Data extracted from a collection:

▶

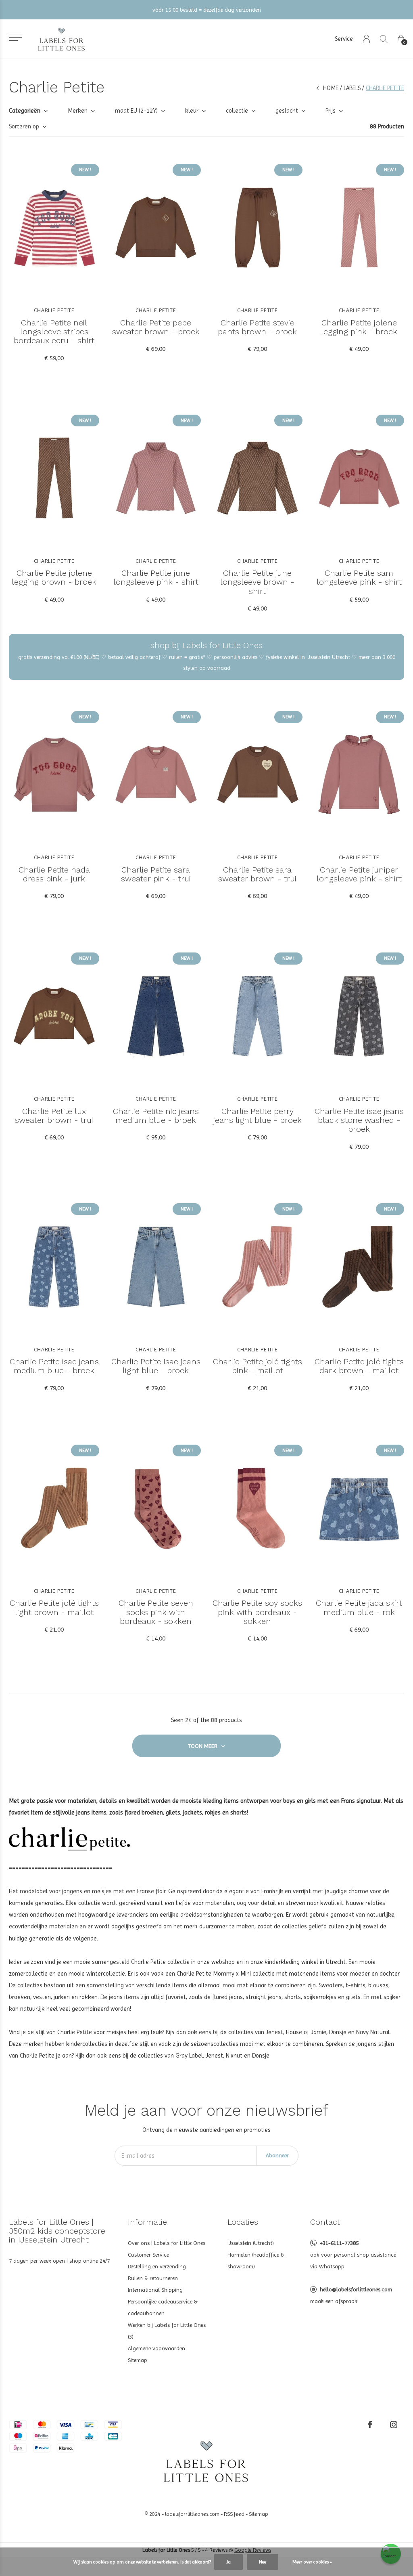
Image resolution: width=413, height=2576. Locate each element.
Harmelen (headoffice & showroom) (255, 2260)
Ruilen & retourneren (153, 2278)
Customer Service (148, 2254)
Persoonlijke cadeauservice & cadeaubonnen (163, 2307)
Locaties (242, 2222)
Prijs (330, 110)
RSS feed (234, 2514)
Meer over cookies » (312, 2562)
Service (344, 38)
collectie (237, 110)
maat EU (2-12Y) (136, 110)
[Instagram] (393, 2425)
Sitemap (137, 2360)
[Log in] (366, 39)
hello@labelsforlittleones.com (356, 2289)
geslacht (286, 110)
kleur (191, 110)
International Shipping (155, 2290)
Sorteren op (24, 126)
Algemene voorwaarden (156, 2348)
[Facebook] (370, 2425)
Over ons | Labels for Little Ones (166, 2243)
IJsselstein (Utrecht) (250, 2243)
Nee (262, 2562)
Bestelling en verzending (157, 2266)
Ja (228, 2562)
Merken (78, 110)
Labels (352, 88)
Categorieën (24, 110)
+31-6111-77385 (339, 2243)
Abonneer (277, 2155)
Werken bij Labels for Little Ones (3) (167, 2331)
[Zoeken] (384, 39)
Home (330, 88)
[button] (15, 37)
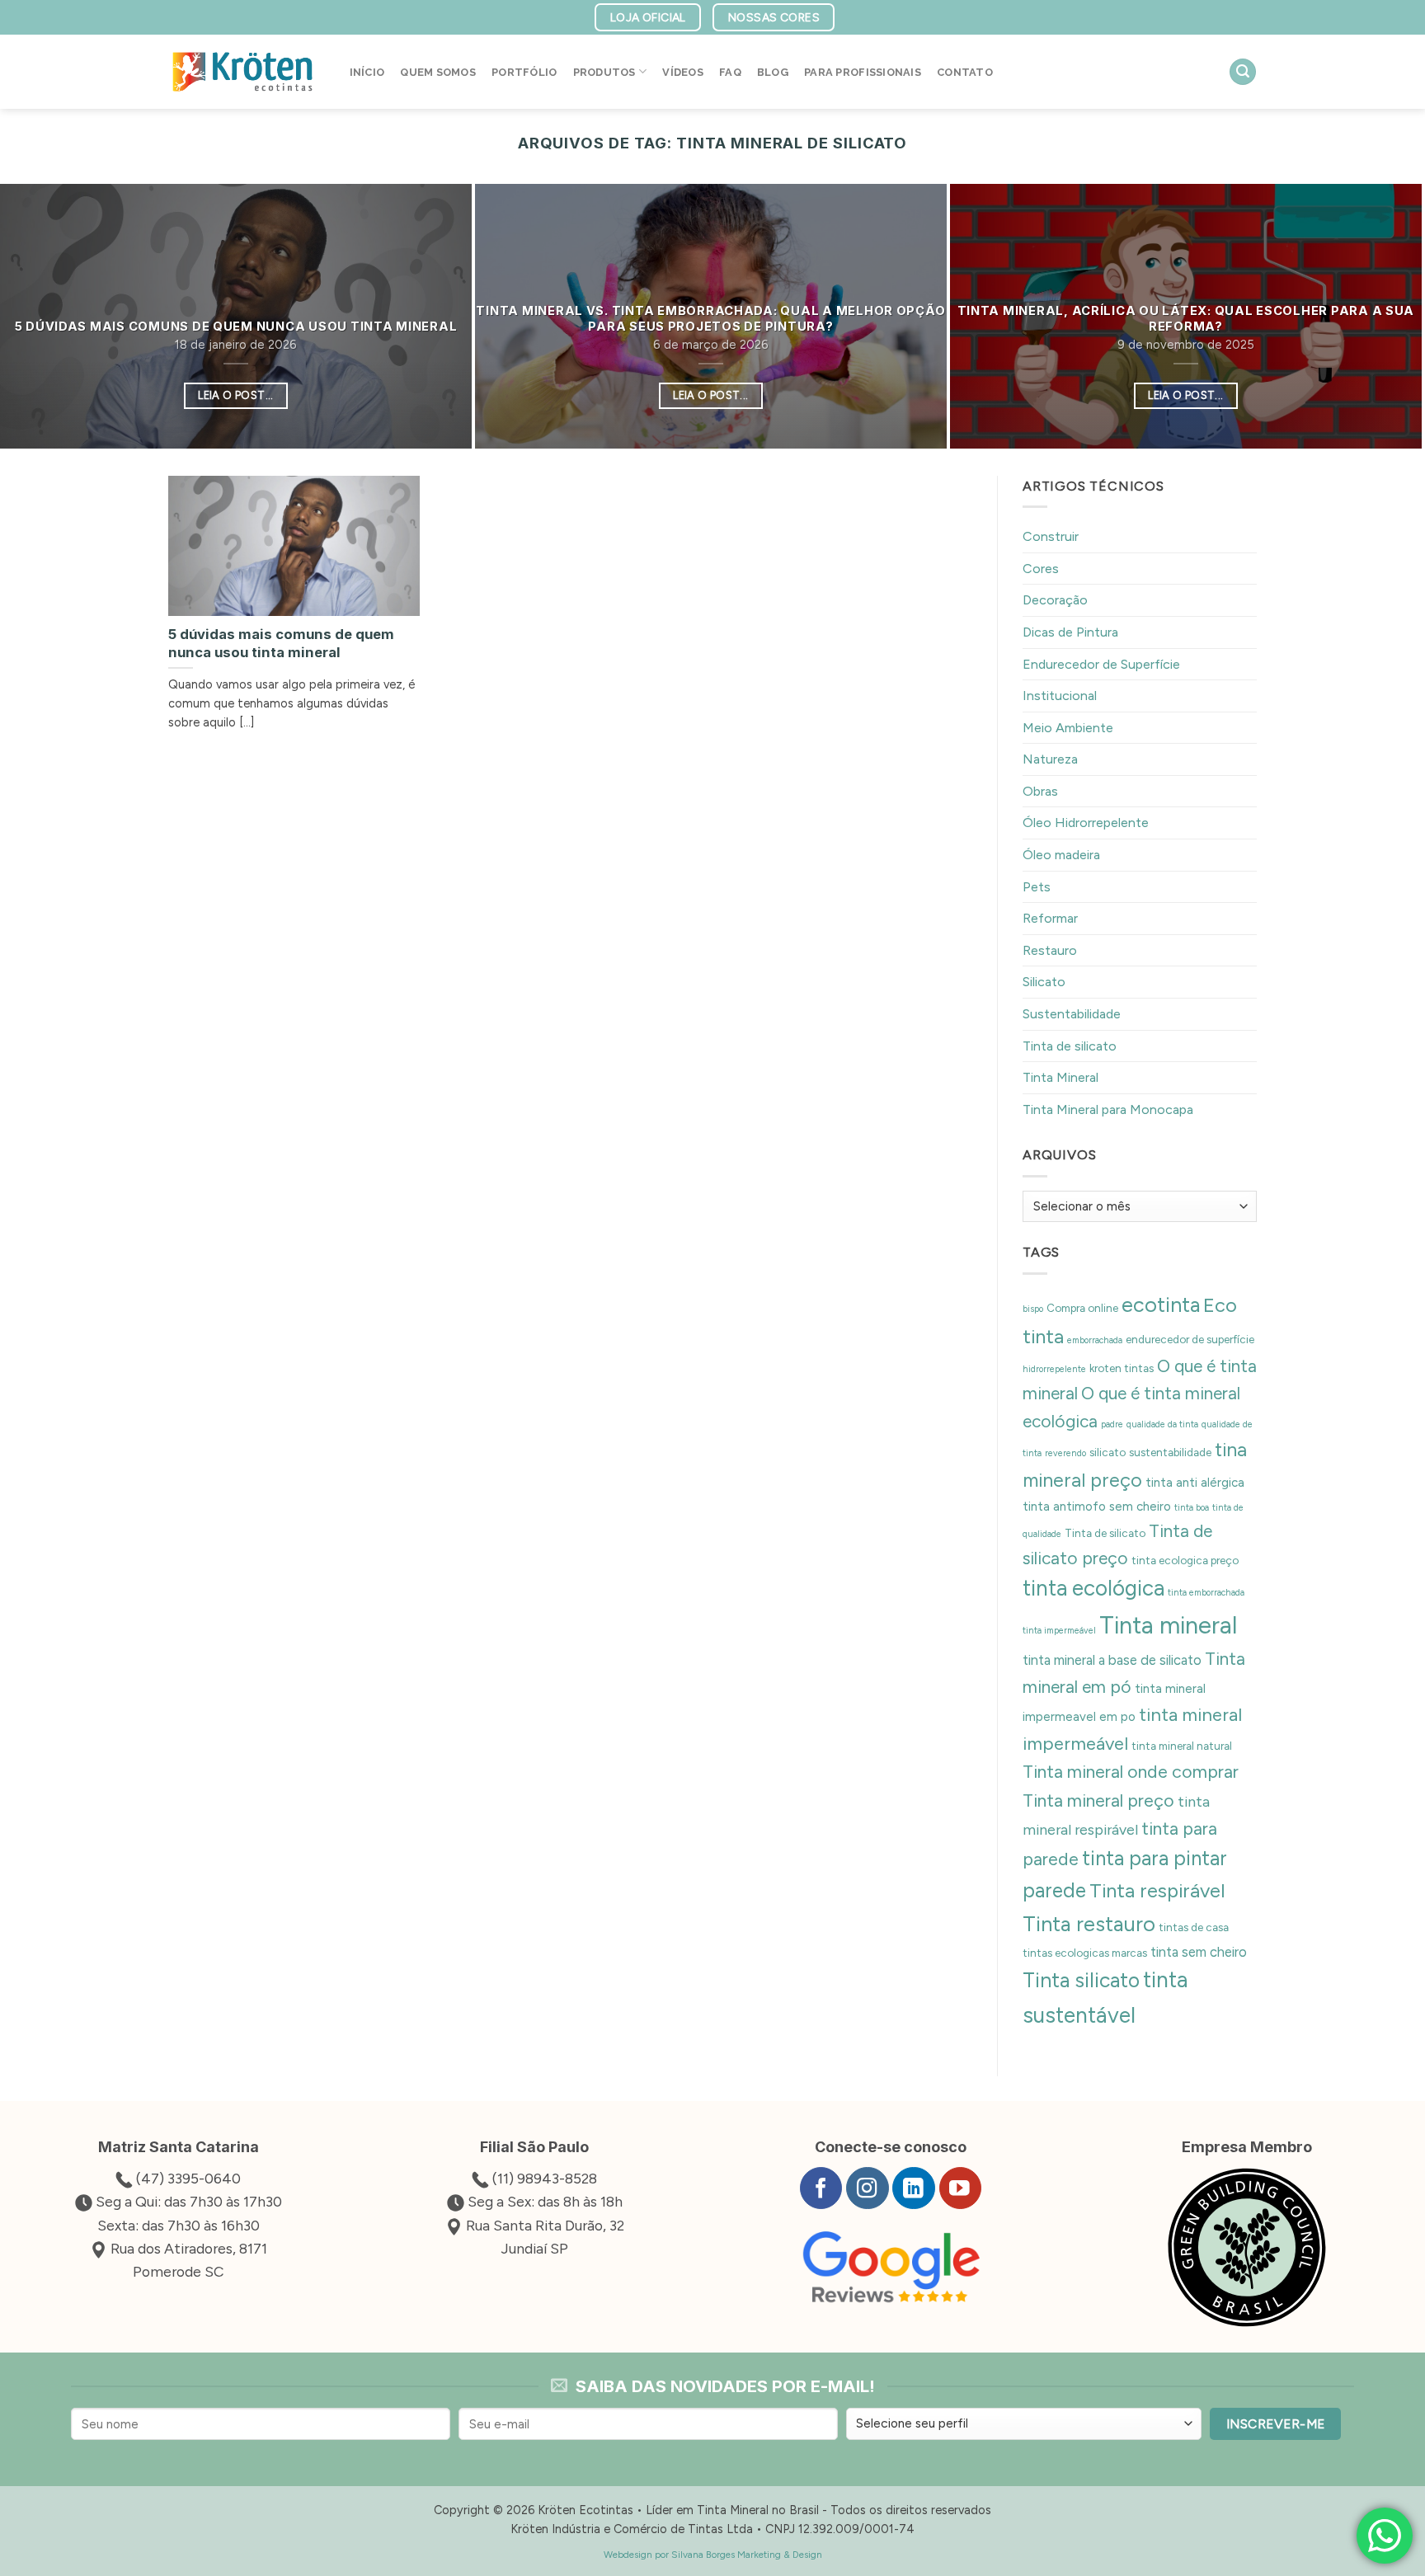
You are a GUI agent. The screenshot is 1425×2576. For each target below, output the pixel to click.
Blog (772, 72)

◀

Problem statement: Only the lines from the one that contains "Home (330, 88)" to the end of the records, inclusive, are to be quoted exactly, with pictures excluded.

Task answer:
Home (330, 88)
[button] (15, 37)
You are a GUI agent. The screenshot is 1425×2576. For each target below, output the pixel to click.
Blog (772, 72)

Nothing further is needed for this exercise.